An evaluation of a collision relevance of a respective object carried out in this way can be transmitted by the evaluation unit according to the invention in the form of collision information to a parking and / or maneuvering assistance system, so that this object can be taken into account or not taken into account by the driver assistance system depending on the assessment. Alternatively or additionally, the collision information can also be sent to a control unit for a partially or fully automatic ferry operation of the

Means of transportation are transmitted so that this control unit can adapt a driving maneuver currently to be carried out in a suitable manner to the collision information.

The method described above presupposes that an object detected by the first ultrasonic sensor in the environment of the means of transportation can be identified as one and the same object between a first distance measurement at the first position and a second distance measurement at the second position, so that the respective measured object Distances can be related. For this purpose, numerous methods are known from the prior art

Object identification or object recognition and object localization are known, which can be used in this context and are therefore not described in detail here.

The subclaims show preferred developments of the invention.

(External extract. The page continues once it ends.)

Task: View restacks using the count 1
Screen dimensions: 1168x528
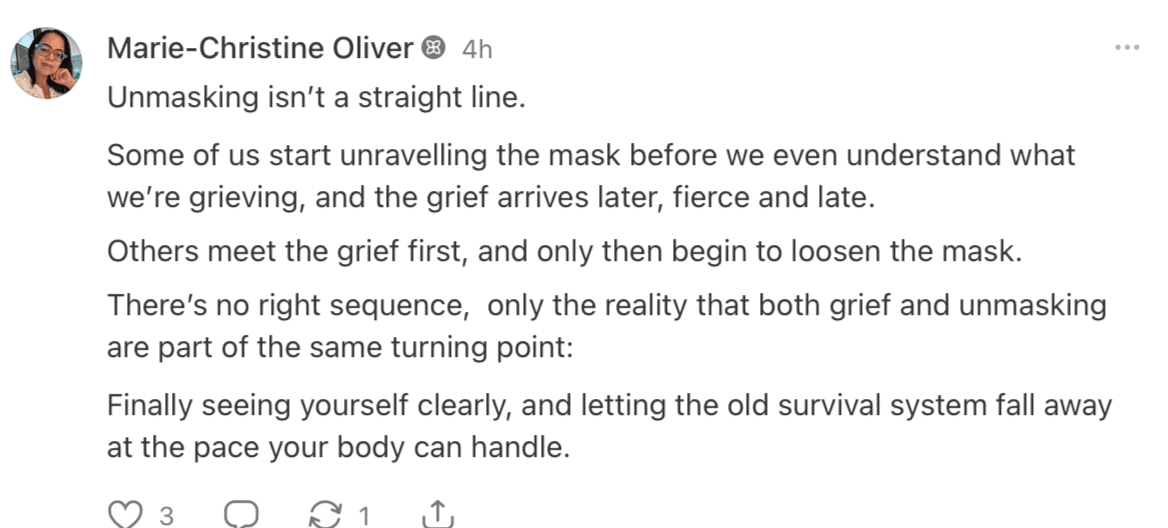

In a further advantageous embodiment of the present invention, a horizontal position of the object with respect to a trajectory of the

Locomotion means determined based on at least a second ultrasonic sensor and an object localization algorithm. The second ultrasonic sensor can be arranged, for example, in the horizontal direction next to the first ultrasonic sensor in the front area of the means of transportation. Due to an essentially parallel alignment of the first and second ultrasonic sensors in the direction of travel of the means of transportation, potentially collision-relevant objects can usually are detected both by the first ultrasonic sensor and by the second ultrasonic sensor. Furthermore, the second

Ultrasound sensor, preferably analogously to the first ultrasound sensor, can be connected to the evaluation unit according to the invention in terms of information technology. This means that the evaluation unit can receive measurement signals from the first ultrasonic sensor and the second ultrasonic sensor in the course of an environment detection at a respective position of the means of transportation. Using a suitable algorithm, the evaluation unit can insert one and the same object into the

Ideally, clearly identify measurement signals of the first ultrasonic sensor and ideally in the measurement signals of the second ultrasonic sensor. Since the

Evaluation unit also a distance between the first

Ultrasound sensor and the second ultrasound sensor is known (e.g. by values stored in the storage unit for the arrangement and alignment of the ultrasound sensors on the means of transportation), this can be done by a

then applying a suitable object location algorithm, which may be a lateration algorithm, for example, a horizontal one

Determine the position and a distance of a respective object with respect to the trajectory of the means of transportation. On the basis of the information determined about a horizontal position of a respective object, a lateral passability of the respective object can also be assessed and information derived therefrom about a collision relevance analogous to the above described process steps are applied. Remaining objects, that is to say objects which are potentially collision-relevant on the basis of a current trajectory of the means of transport and on the basis of their horizontal position, can then be assessed using the method steps according to the invention with regard to being accessible.

It should be noted that all of the method steps described above are not limited to the use of a first and / or second ultrasonic sensor, but that further ultrasonic sensors (for example third, fourth or more) can also be used in order, inter alia, to a

Improve object localization and / or ensure a larger detection area by a plurality of ultrasonic sensors.

It should also be pointed out that the assessment of the ability to drive under and / or passability of an object by the means of transportation is preferably carried out on the basis of the measurement signals of the first ultrasonic sensor and the second ultrasonic sensor used for the horizontal position determination, which are used for a subsequent evaluation of the ability to drive under and / or passability can be buffered in the storage unit and can be retrieved from there accordingly. In this way, it is not necessary to measure the first distance and the second distance again at the first and second positions.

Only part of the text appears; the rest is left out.